Information supplied:
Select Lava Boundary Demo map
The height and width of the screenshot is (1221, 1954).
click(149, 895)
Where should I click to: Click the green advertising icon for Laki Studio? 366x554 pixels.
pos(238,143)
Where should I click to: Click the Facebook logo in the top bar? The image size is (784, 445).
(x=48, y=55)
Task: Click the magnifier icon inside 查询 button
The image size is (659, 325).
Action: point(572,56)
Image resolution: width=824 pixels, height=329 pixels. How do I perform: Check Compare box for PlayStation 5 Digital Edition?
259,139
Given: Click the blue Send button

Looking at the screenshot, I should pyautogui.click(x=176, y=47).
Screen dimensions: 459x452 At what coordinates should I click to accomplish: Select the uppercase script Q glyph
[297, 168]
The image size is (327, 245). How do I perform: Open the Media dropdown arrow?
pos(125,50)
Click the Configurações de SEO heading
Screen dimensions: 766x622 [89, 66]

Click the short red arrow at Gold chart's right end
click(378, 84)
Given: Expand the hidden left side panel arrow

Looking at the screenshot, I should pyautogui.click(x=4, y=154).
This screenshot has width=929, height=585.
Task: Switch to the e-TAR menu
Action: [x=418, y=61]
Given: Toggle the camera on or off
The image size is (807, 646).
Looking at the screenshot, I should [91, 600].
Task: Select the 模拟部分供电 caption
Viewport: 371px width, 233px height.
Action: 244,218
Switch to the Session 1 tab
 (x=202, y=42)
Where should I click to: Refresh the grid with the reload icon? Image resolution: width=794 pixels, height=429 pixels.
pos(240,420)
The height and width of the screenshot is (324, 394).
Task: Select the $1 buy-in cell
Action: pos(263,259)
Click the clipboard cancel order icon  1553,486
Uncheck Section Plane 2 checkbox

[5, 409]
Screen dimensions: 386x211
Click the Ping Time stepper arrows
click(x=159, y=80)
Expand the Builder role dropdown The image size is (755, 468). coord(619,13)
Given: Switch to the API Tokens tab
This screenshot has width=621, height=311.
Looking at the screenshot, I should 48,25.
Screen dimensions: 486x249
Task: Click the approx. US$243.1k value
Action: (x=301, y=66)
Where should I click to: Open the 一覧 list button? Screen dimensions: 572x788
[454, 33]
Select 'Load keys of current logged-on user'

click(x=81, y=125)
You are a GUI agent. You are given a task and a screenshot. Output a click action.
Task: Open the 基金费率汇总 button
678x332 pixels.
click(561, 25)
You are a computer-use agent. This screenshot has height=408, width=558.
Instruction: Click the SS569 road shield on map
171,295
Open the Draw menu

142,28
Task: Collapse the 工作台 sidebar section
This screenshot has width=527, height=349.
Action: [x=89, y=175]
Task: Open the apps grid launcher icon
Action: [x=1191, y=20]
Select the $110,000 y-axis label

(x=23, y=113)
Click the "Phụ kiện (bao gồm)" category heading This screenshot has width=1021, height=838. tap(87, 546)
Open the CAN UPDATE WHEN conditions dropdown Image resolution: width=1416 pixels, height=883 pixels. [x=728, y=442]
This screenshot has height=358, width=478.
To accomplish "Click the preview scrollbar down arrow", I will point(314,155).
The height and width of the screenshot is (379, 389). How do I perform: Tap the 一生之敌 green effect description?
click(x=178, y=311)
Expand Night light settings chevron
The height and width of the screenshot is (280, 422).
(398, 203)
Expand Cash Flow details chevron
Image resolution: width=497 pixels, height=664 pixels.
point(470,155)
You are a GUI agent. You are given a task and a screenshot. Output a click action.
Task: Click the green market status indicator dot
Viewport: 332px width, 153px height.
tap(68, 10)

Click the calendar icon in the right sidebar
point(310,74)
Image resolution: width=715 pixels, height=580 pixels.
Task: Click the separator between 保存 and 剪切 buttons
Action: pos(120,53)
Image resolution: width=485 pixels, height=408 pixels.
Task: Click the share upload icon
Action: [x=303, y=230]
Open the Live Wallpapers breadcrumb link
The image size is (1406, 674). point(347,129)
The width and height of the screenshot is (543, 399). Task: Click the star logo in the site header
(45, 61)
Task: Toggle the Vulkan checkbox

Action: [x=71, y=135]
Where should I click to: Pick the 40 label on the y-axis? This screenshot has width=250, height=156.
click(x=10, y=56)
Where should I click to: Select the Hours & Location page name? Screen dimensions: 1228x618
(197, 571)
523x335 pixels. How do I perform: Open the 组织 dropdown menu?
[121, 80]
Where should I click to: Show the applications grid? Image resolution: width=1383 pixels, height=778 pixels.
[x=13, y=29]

Directive:
Reproduce the lines between the one holding "Task: Collapse the 工作台 sidebar section" and the one holding "click(x=178, y=311)", inclusive, with "dropdown" replaced by "menu" and everything else unchanged.

Solution:
Task: Collapse the 工作台 sidebar section
This screenshot has width=527, height=349.
Action: [x=89, y=175]
Task: Open the apps grid launcher icon
Action: [x=1191, y=20]
Select the $110,000 y-axis label

(x=23, y=113)
Click the "Phụ kiện (bao gồm)" category heading This screenshot has width=1021, height=838. tap(87, 546)
Open the CAN UPDATE WHEN conditions menu Image resolution: width=1416 pixels, height=883 pixels. [x=728, y=442]
This screenshot has height=358, width=478.
To accomplish "Click the preview scrollbar down arrow", I will point(314,155).
The height and width of the screenshot is (379, 389). How do I perform: Tap the 一生之敌 green effect description?
click(x=178, y=311)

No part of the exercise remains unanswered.